What lines of the data below include the word "window"? Report them by copying each.

------ LISTED RECORDS

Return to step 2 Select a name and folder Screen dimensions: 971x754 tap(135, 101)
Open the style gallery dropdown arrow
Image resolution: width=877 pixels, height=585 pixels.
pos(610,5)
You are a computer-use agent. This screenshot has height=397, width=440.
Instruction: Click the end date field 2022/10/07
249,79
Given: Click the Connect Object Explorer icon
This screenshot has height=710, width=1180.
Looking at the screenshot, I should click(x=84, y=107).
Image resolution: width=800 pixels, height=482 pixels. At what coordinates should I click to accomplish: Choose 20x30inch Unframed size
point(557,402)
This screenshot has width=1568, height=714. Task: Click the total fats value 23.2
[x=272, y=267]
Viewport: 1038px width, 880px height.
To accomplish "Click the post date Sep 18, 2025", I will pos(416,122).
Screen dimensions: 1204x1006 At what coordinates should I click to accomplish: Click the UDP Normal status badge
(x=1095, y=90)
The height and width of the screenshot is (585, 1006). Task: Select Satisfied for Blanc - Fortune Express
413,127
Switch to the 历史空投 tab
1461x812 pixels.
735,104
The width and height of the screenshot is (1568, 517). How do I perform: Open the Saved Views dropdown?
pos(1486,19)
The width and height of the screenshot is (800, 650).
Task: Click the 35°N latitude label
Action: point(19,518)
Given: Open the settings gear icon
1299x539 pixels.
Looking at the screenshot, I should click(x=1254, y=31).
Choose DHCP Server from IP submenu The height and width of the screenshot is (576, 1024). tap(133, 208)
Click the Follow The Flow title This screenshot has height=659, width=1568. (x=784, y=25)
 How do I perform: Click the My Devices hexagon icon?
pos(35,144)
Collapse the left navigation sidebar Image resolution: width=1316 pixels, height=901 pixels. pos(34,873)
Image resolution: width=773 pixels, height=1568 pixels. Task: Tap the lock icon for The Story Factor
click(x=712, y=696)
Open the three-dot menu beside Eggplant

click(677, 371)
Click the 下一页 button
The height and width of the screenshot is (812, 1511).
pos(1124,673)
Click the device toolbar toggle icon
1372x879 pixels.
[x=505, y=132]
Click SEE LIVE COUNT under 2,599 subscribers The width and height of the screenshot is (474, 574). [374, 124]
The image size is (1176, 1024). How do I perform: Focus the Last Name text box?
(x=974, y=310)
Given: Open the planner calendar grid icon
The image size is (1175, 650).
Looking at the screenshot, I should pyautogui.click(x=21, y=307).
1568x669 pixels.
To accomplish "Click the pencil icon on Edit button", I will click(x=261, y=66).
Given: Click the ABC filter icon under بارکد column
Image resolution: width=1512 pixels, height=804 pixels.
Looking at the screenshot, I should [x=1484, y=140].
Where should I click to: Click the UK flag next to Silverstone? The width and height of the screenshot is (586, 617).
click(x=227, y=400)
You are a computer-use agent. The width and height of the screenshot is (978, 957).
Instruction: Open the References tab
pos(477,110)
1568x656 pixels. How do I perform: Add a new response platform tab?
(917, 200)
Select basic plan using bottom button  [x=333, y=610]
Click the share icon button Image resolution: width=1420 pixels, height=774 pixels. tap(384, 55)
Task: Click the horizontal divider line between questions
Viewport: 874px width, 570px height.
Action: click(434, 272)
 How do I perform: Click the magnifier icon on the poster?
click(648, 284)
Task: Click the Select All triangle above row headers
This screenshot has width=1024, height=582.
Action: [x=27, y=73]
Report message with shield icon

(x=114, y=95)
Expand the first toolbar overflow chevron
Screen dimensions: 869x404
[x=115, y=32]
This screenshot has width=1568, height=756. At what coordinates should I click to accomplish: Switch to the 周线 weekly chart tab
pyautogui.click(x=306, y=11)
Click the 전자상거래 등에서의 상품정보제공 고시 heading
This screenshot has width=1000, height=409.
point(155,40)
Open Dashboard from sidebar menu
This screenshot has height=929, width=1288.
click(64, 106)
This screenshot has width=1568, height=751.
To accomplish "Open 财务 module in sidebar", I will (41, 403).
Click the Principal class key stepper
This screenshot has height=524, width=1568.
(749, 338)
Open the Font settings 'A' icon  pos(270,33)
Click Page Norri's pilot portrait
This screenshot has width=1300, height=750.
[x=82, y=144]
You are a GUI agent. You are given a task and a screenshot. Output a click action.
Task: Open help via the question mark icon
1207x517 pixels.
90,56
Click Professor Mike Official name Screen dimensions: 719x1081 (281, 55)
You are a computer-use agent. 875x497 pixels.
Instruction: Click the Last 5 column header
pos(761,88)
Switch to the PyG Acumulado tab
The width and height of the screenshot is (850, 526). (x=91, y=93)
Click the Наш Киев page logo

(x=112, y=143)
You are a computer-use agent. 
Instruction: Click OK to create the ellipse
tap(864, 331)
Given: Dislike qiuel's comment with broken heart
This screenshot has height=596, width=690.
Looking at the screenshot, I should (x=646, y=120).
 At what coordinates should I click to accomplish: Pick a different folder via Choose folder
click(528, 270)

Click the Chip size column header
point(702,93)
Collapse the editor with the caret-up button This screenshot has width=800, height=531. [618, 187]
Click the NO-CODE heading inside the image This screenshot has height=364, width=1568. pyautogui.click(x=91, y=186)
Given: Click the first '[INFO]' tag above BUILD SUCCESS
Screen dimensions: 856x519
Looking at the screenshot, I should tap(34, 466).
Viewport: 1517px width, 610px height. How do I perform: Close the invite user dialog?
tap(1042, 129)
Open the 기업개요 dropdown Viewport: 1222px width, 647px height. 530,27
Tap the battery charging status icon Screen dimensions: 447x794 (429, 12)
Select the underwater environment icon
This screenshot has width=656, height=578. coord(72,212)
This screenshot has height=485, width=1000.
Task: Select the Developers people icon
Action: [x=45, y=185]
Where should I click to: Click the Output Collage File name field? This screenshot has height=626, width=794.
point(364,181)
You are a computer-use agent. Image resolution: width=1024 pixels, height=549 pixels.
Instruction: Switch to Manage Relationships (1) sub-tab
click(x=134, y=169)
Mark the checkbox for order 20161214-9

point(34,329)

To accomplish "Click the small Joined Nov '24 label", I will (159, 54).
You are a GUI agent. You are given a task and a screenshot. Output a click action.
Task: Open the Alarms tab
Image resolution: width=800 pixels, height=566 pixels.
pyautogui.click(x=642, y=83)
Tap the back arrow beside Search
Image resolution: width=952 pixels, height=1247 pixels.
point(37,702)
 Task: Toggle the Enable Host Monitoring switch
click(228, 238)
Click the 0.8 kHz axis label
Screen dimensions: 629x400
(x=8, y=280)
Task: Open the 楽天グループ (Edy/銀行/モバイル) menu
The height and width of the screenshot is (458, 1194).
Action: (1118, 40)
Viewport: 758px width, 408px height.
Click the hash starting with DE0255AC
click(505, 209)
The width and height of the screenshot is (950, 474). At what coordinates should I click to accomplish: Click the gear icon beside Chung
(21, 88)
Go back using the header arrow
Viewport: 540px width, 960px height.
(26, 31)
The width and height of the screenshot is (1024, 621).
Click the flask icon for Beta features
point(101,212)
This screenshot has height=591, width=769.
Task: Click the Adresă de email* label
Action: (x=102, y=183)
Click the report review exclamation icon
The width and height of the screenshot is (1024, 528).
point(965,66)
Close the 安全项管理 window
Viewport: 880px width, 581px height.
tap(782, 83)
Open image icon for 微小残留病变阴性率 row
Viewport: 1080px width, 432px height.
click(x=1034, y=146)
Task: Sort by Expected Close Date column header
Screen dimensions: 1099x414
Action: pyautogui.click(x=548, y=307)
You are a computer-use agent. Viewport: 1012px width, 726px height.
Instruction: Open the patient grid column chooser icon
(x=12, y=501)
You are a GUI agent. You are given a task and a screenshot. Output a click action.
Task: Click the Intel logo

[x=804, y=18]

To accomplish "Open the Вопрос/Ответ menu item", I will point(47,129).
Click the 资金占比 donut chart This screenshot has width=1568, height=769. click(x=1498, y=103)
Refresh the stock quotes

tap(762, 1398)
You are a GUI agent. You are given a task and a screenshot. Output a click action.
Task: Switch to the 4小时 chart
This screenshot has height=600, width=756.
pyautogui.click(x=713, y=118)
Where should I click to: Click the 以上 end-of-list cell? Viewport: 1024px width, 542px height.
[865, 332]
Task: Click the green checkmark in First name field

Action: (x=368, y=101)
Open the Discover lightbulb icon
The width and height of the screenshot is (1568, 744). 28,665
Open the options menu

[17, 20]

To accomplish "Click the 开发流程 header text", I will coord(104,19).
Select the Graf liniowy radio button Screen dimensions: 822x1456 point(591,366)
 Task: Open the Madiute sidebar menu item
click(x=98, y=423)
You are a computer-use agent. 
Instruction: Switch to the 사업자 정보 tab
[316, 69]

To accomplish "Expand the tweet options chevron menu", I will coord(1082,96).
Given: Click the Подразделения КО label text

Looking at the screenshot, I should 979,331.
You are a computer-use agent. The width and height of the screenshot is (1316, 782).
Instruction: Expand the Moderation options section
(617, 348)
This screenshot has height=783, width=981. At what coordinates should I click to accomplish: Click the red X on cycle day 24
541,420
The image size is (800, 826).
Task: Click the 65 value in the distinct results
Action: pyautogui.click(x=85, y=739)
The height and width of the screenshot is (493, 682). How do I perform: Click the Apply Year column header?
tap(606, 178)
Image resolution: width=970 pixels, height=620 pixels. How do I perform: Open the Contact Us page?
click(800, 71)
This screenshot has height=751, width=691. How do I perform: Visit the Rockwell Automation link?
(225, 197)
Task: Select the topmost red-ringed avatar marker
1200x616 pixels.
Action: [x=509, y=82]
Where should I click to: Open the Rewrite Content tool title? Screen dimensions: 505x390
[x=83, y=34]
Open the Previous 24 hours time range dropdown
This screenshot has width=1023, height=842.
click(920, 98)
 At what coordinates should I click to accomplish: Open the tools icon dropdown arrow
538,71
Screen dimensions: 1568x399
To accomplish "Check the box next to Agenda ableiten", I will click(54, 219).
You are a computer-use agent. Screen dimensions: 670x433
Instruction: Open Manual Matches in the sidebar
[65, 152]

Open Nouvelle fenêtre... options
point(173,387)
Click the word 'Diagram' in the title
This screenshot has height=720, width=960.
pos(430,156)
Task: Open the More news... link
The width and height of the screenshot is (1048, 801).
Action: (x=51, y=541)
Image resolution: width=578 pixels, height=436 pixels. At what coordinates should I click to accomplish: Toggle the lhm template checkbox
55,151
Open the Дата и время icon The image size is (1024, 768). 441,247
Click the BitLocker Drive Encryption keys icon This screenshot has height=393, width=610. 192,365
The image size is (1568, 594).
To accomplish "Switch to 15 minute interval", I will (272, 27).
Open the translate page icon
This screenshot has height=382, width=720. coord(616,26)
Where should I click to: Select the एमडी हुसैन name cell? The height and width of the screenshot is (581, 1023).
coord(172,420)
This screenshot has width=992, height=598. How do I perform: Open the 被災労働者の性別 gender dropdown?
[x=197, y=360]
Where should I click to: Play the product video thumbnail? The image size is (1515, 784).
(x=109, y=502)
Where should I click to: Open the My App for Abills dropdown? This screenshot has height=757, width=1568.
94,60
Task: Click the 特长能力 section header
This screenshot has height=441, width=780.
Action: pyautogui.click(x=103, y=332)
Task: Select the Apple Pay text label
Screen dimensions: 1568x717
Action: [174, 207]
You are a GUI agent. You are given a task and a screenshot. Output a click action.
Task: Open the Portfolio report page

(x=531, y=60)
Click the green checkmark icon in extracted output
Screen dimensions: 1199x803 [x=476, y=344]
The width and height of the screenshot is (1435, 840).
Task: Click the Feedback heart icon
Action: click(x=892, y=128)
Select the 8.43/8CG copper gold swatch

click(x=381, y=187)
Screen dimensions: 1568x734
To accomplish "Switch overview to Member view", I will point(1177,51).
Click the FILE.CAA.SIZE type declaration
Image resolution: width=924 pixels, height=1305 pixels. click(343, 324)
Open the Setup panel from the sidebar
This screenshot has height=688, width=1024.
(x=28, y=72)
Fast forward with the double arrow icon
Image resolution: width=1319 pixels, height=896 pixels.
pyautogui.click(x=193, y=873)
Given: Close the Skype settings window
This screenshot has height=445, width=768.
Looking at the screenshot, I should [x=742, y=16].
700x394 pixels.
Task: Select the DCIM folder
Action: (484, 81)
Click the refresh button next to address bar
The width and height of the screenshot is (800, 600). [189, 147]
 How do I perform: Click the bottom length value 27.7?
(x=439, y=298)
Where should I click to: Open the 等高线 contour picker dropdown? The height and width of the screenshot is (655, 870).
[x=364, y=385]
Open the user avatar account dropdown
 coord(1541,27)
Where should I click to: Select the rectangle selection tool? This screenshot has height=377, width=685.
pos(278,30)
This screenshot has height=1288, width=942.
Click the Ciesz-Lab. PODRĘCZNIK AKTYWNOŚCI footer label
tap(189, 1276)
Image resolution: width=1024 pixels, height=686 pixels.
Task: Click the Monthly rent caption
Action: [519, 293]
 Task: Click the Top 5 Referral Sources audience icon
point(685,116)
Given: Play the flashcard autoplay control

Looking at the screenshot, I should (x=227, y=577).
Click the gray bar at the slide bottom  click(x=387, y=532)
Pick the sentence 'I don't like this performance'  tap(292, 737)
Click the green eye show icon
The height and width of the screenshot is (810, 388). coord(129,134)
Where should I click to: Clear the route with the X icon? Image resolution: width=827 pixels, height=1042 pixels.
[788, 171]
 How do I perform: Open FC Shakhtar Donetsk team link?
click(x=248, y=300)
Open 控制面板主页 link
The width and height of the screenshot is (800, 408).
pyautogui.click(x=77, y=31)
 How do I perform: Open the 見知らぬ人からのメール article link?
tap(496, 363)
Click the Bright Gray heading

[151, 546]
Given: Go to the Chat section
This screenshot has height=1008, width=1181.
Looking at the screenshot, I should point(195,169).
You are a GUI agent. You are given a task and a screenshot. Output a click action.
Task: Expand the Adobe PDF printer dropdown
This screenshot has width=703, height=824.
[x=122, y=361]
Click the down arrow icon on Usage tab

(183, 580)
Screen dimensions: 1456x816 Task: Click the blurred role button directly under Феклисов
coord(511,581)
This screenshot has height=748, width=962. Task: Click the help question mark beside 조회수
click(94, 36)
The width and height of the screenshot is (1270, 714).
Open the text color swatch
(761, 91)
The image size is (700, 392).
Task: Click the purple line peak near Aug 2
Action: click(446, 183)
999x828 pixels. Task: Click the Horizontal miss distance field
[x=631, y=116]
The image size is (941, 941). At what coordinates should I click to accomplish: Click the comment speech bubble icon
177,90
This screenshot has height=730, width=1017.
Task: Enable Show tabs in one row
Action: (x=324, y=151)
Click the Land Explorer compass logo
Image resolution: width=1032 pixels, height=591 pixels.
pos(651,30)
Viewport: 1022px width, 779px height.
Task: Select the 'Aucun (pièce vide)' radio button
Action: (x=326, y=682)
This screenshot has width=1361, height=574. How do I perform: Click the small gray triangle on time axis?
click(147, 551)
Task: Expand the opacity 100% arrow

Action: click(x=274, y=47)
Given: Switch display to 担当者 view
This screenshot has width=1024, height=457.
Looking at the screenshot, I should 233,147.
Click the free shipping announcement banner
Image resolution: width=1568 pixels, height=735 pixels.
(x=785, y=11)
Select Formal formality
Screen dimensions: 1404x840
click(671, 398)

------------

— EXPECTED ANSWER —
Close the 安全项管理 window
Given: Close the Skype settings window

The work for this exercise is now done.